# [Activity]
All the entries that follow must be written out again exactly.

Records drawn from a dataset:
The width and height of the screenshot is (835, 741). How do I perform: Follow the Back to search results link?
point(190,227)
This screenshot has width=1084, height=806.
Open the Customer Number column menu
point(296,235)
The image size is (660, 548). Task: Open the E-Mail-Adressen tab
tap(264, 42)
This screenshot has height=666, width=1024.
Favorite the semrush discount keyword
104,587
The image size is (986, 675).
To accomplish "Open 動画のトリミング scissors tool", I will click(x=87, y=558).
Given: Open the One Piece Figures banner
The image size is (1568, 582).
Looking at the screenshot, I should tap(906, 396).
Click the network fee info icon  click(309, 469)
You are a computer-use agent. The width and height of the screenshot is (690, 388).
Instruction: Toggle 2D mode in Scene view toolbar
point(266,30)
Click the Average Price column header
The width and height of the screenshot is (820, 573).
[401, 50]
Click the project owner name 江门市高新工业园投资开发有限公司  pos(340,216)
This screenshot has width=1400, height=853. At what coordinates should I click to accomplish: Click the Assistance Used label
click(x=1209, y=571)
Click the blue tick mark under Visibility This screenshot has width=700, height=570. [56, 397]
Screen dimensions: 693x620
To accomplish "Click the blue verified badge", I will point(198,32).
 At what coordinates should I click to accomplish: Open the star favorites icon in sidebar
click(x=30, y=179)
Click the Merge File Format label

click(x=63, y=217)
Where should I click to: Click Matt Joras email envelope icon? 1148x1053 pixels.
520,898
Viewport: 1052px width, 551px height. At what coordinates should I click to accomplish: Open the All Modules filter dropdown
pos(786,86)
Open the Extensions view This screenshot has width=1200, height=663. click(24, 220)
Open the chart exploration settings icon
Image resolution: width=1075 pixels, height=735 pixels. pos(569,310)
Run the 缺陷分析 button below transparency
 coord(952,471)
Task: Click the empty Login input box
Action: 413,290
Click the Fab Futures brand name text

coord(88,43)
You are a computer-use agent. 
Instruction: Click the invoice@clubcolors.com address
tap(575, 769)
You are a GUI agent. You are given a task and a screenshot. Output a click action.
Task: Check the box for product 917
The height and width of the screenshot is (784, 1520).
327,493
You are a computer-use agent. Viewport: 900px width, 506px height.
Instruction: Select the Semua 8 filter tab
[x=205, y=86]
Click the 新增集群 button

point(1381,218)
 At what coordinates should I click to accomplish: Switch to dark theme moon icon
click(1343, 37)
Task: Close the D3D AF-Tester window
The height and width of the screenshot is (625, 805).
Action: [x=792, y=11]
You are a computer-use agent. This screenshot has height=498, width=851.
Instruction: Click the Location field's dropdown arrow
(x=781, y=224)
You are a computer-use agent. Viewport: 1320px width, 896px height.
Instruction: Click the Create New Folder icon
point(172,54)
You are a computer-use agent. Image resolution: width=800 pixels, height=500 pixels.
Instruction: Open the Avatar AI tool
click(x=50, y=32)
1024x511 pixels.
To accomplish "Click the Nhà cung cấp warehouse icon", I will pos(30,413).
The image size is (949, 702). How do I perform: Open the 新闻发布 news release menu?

# [Your response]
The width and height of the screenshot is (835, 741). How do I perform: Follow the Back to search results link?
point(190,227)
This screenshot has width=1084, height=806.
Open the Customer Number column menu
point(296,235)
The image size is (660, 548). Task: Open the E-Mail-Adressen tab
tap(264, 42)
This screenshot has height=666, width=1024.
Favorite the semrush discount keyword
104,587
The image size is (986, 675).
To accomplish "Open 動画のトリミング scissors tool", I will click(x=87, y=558).
Given: Open the One Piece Figures banner
The image size is (1568, 582).
Looking at the screenshot, I should tap(906, 396).
Click the network fee info icon  click(309, 469)
You are a computer-use agent. The width and height of the screenshot is (690, 388).
Instruction: Toggle 2D mode in Scene view toolbar
point(266,30)
Click the Average Price column header
The width and height of the screenshot is (820, 573).
[401, 50]
Click the project owner name 江门市高新工业园投资开发有限公司  pos(340,216)
This screenshot has width=1400, height=853. At what coordinates should I click to accomplish: Click the Assistance Used label
click(x=1209, y=571)
Click the blue tick mark under Visibility This screenshot has width=700, height=570. [56, 397]
Screen dimensions: 693x620
To accomplish "Click the blue verified badge", I will point(198,32).
 At what coordinates should I click to accomplish: Open the star favorites icon in sidebar
click(x=30, y=179)
Click the Merge File Format label

click(x=63, y=217)
Where should I click to: Click Matt Joras email envelope icon? 1148x1053 pixels.
520,898
Viewport: 1052px width, 551px height. At what coordinates should I click to accomplish: Open the All Modules filter dropdown
pos(786,86)
Open the Extensions view This screenshot has width=1200, height=663. click(24, 220)
Open the chart exploration settings icon
Image resolution: width=1075 pixels, height=735 pixels. pos(569,310)
Run the 缺陷分析 button below transparency
 coord(952,471)
Task: Click the empty Login input box
Action: 413,290
Click the Fab Futures brand name text

coord(88,43)
You are a computer-use agent. 
Instruction: Click the invoice@clubcolors.com address
tap(575, 769)
You are a GUI agent. You are given a task and a screenshot. Output a click action.
Task: Check the box for product 917
The height and width of the screenshot is (784, 1520).
327,493
You are a computer-use agent. Viewport: 900px width, 506px height.
Instruction: Select the Semua 8 filter tab
[x=205, y=86]
Click the 新增集群 button

point(1381,218)
 At what coordinates should I click to accomplish: Switch to dark theme moon icon
click(1343, 37)
Task: Close the D3D AF-Tester window
The height and width of the screenshot is (625, 805).
Action: [x=792, y=11]
You are a computer-use agent. This screenshot has height=498, width=851.
Instruction: Click the Location field's dropdown arrow
(x=781, y=224)
You are a computer-use agent. Viewport: 1320px width, 896px height.
Instruction: Click the Create New Folder icon
point(172,54)
You are a computer-use agent. Image resolution: width=800 pixels, height=500 pixels.
Instruction: Open the Avatar AI tool
click(x=50, y=32)
1024x511 pixels.
To accomplish "Click the Nhà cung cấp warehouse icon", I will pos(30,413).
The image size is (949, 702). How do I perform: Open the 新闻发布 news release menu?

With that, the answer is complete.